+++ Supplied passage +++

Using a Puppy to Teach Responsibility
Most parents who aren’t sure about bringing a dog into the home are concerned about all the responsibilities that come with it. We get it! You’ve got plenty to do without worrying about feeding, walking, house-training, and cleaning up after a new puppy. However, you can teach your child to take on some of these responsibilities, which leads to a win-win situation!
Children can start learning how to care for a puppy as early as age 3. Between the ages of 3 and 6, you can teach your child how to properly play with a puppy, brush it, and feed and water it. Of course, this will need to happen under your supervision.
Beginning around the age of 7, kids can take on these responsibilities on their own. In addition, you can teach them things like the importance of washing out food and water bowls, scooping poop, and basic training.
Choosing Your Puppy
One of the most important decisions you’ll need to make as a family is what type of puppy you’ll get. Some children will have their heart set on a certain breed, but, as a parent, it’s your responsibility to make sure the breed you choose is appropriate for your lifestyle. It’s important to consider things like a dog’s size, energy level, and personality traits. If you live in an apartment or a small home, take the time to learn about the best dog breeds for apartment living.
You may want to narrow your choices down to three that would work for your home, then let your child choose which is most appealing to them. If your child is a bit older, you may decide to let them do some basic research and bring you a list of breeds they think would be a good match. Just remember that the breed of dog you choose will have a major impact on how well it fits into your home. This is a decision you’ll have to live with for the next 8 to 15 years, so take the time to make a good choice!
It’s also important to note that just because personality traits are common within a certain dog breed, there’s no guarantee that the puppy you choose will behave the same way. Taking the time to complete a puppy aptitude test is the best way to predict how a puppy will behave as it’s growing up and once it matures.
Preparing to Bring a Puppy Home
As soon as you’ve decided to welcome a puppy into your home, it’s a good idea to start preparing everyone in the family. For example, now is a great time to get your children in the habit of picking up their belongings. Make sure they understand that not only might the puppy ruin their favorite things but getting ahold of certain toys can create a danger for curious puppies.
You’ll also want your children to get into the habit of closing doors behind them, so the puppy doesn’t escape. If you’re going to use baby gates to keep the puppy out of certain areas of your home, teach your children how to use them and make sure they get in the habit of keeping them closed.
Take your children to the pet store with you so they can help pick out the puppy’s toys, bed, dishes, collar, and leash. Consider buying a puppy training book or downloading some YouTube videos so you and your children can watch them together.
Also, make sure the entire family is on the same page about who will be responsible for things like feeding the puppy, cleaning up after it, and taking it for walks. Consider making a list of everything that needs to be done, dividing it up, and hanging the final list on the refrigerator. You may want to use a dry-erase board to create a checklist. This will help with accountability and also ensure that the puppy gets all of the care it needs.

+++

(Required tasks)
A: What age range does the article on puppies and children's responsibility give for the years a family will live with its choice of breed?
B: Extend the article on using a puppy to teach children responsibility, picking up after its final sentence.

+++ Data excerpt +++

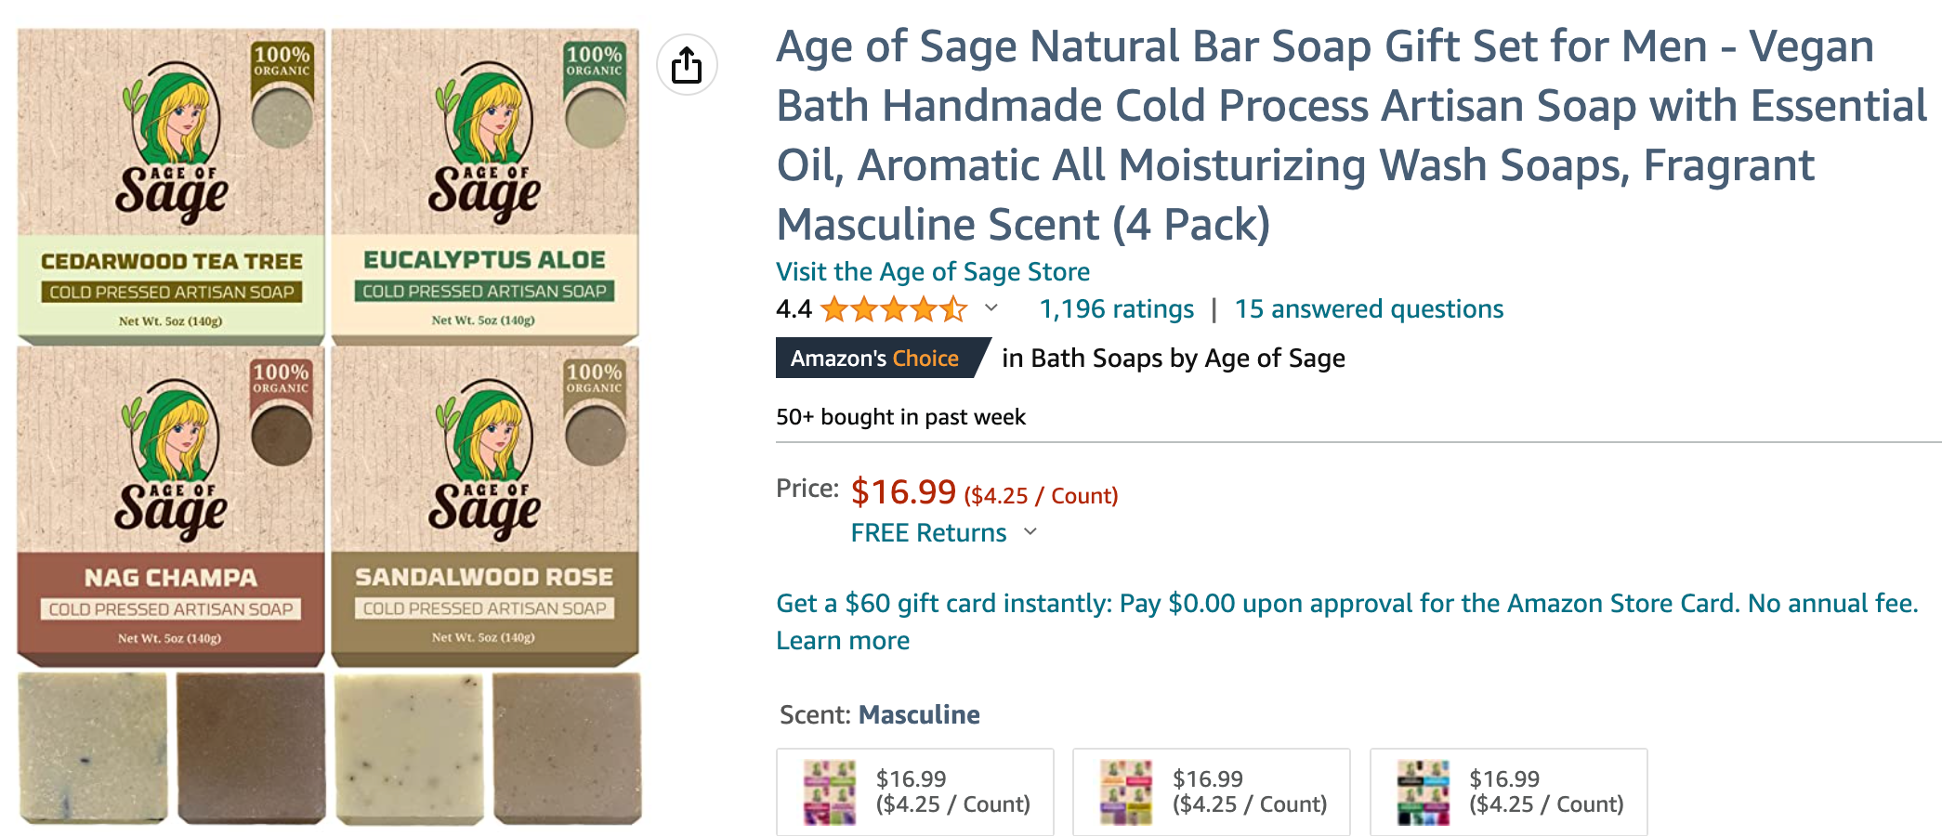Select the third scent variant option

(x=1507, y=791)
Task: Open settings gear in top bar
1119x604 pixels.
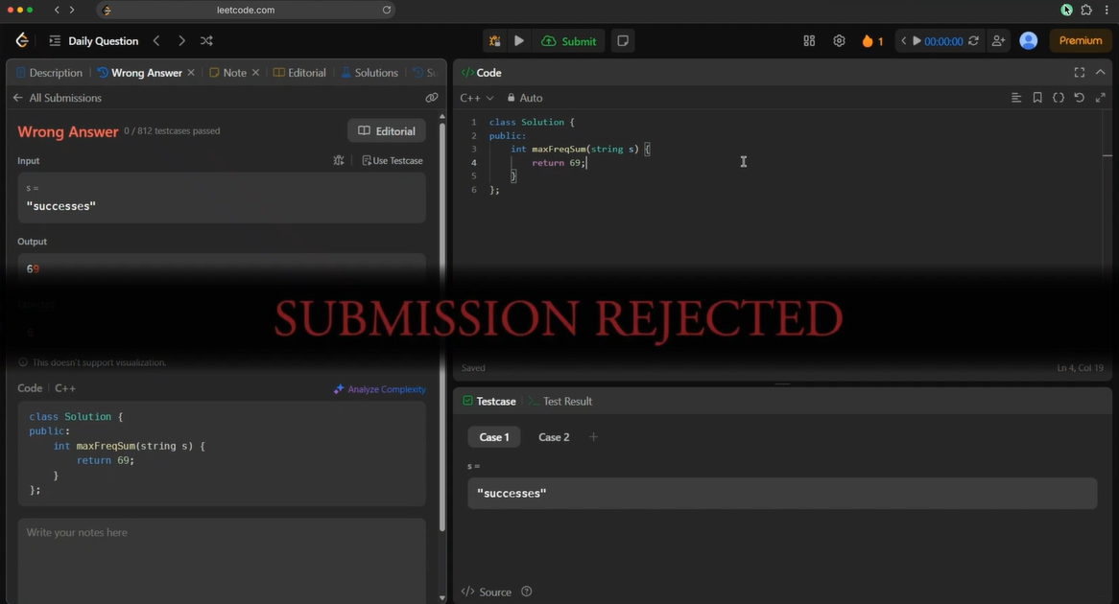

+++

(Answers to the exercise)
A: 8 to 15 years

B:
Feeding and Walking
It’s great to get kids involved in feeding the puppy, as this will help them bond. If your child is small and the puppy is excitable, consider putting it behind a baby gate while your child scoops out the food. This will help prevent dangers from jumping or nipping.
Make sure your child understands how often the dog needs to be fed, and how much. Explain the dangers of over-feeding or feeding anything besides dog food and dog treats. Always supervise your child while they’re feeding the dog, at least until they’re old enough to handle it on their own.
Depending on the dog’s size, kids as young as five can help with walking — as long as they’re assisted by a parent. This is a great habit to develop from a young age.
It’s important to supervise children while playing with puppies – for the safety of everyone involved. Children must learn to play gently and to set boundaries in positive ways. Puppies must learn not to scratch, jump, or nip. Make sure you have plenty of toys available to keep things fun for both your child and the puppy.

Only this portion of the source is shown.